- Episode no.: Season 5 Episode 1
- Directed by: Trey Parker
- Written by: Trey Parker
- Production code: 502
- Original air date: June 20, 2001

Episode chronology
| ← Previous "A Very Crappy Christmas" | Next → "Cripple Fight" |
- South Park season 5

= It Hits the Fan =

"It Hits the Fan" is the fifth season premiere of the American animated television series South Park, and the 66th episode of the series overall. It first aired on Comedy Central in the United States on June 20, 2001. In the episode, after the word “shit” is used uncensored on the network television crime show Cop Drama, everyone starts saying the word repeatedly. This eventually brings on a mysterious plague that unleashes the ancient Knights of Standards and Practices, and only Chef and the boys can save the world.
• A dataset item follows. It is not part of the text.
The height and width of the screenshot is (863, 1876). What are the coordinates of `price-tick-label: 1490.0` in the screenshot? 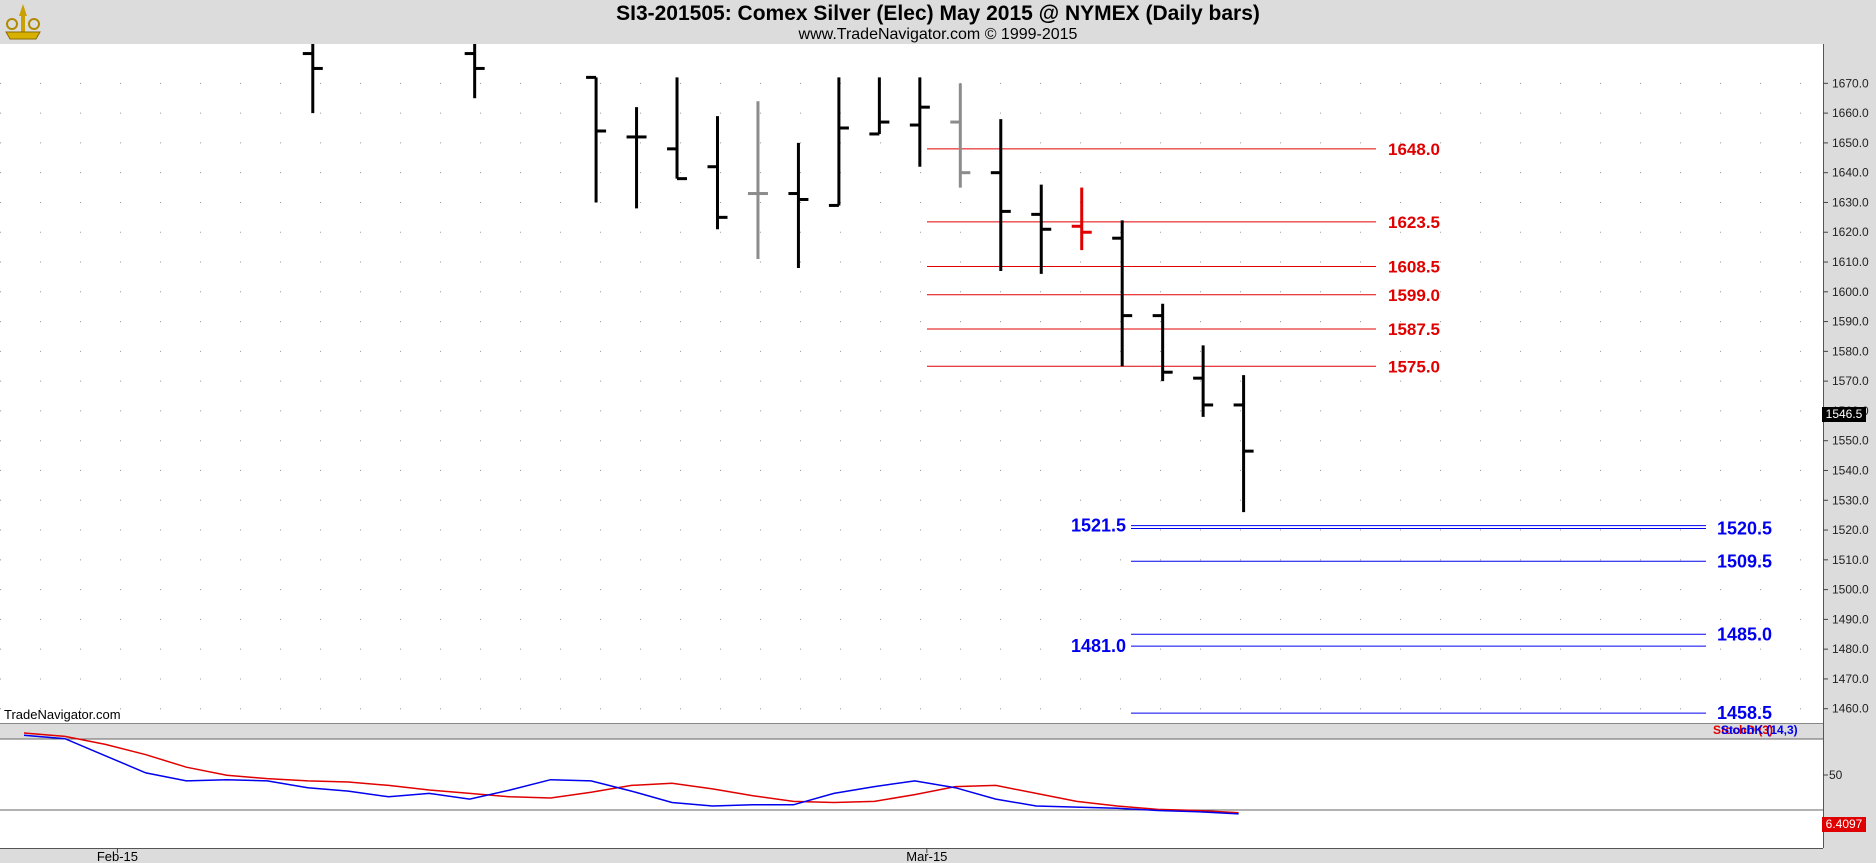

The episode was written and directed by series co-creator Trey Parker and is rated TV-MA-L in the United States. Throughout the episode, the word “shit” and its variants are used uncensored a total of 162 separate times; During the original broadcast, a counter in the lower-left corner tracked each spoken use of the word. The written occurrences are not counted, but "shit" is written 38 times, which brings the count up to an even 200. On average, the word is spoken about once every eight seconds, depending on whether the opening theme is included in the calculation.

This episode marked the transition in animation software from PowerAnimator to Autodesk Maya.

==Plot==
Kyle has tickets to The Lion King on Stage, but Cartman tells him that the HBC crime show Cop Drama is going to use the word "shit" uncensored. The broadcast of the show leads to widespread acceptance of the word, even in schools, causing people to use it constantly, in casual and often out of context during conversations. Furthermore, Ms. Choksondik is forced to clarify the acceptable context of the word—as a noun or adjective meaning bad, or as an exclamation of disappointment, the word is acceptable, but as a noun or adjective referring to feces, it is apparently unacceptable—thoroughly confusing the children (a reference to the real-life FCC standards of indecency). A strange illness that causes people to spew up their intestines and die suddenly rises in South Park, so action is taken.

Meanwhile, Mr. Garrison teaches the kindergartners not only about the word "shit," but also about the word "fag," which he is allowed to say uncensored because he is homosexual. Later, in the local bar, he demonstrates this when he says the word uncensored, but any heterosexual who attempts to say the word is censored. Finally, Jimbo also says the word, but it is not censored.

The boys then visit with Chef to the library, where they find out that the word is actually a literal "curse word," and its constant utterance has caused a resurgence of the Black Death. Together they head to the HBC Head office to get the executives to stop using it with little luck. "Must Shit TV", a special live event in which episodes of existing shows are taped live with almost every word of dialogue replaced with the word "shit", goes ahead anyway until the Knights of Standards and Practices enter the studio and begin killing the actors (Drew and Mimi from The Drew Carey Show).

In a fit of anger over the Knights trying to stop his TV special, the head of HBC says the word "shit" repeatedly, causing Geldon, a monstrous dragon, to awaken. After the dragon murders several on the set, Kyle destroys it with an ancient magical runestone belonging to a knight in the mystical Order of Standards and Practices. The moral of the story is not that saying "shit" in itself is wrong but saying it in excess leads to boredom with the word. Cartman tells everyone to watch their language, which Kyle and Stan agree on. The episode ends with Kenny accidentally saying "shit", spewing up his intestines, and dying; Stan almost says "Holy shit!" once more but replaces it with "poop".

==Production==
Executives at Comedy Central were initially uncertain to air the episode uncensored, but they ultimately felt the profanity was justified by context and decided to allow the episode to be broadcast uncensored; which surprised even the show's developers. Creators Matt Stone and Trey Parker stated they wrote the episode because they thought it was funny. Despite broadcasting a record-setting amount of profanity, little controversy was stirred by the broadcast. Co-creator Matt Stone explained the passive reception by citing changing cultural standards, "No one cares anymore... The standards are almost gone. No one gives a shit or a bullshit." According to DVD commentary, they were only going to say the word a few times, which Comedy Central would not allow. However, when Parker and Stone came up with the idea that they would "say it like 200 times, they (Comedy Central) were fine with it."

This episode was selected as #8 on Comedy Central's 2006 marathon of "10 South Parks That Changed the World".

==Reception==

In 2005, the episode was listed at #93 on TV Land's "Top 100 Most Unexpected Moments in TV History."

==Home media==
"It Hits the Fan," along with the thirteen other episodes from South Parks fifth season, were released on a three-disc DVD set in the United States on February 22, 2005. The sets included brief audio commentaries by Parker and Stone for each episode.

"It Hits the Fan" was released on VHS in June 2002, along with the episodes "Scott Tenorman Must Die" and "Cripple Fight," on a video titled Insults to Injuries. A DVD version of the compilation was released simultaneously, and also contained "Proper Condom Use," in addition to the episodes contained on the VHS release.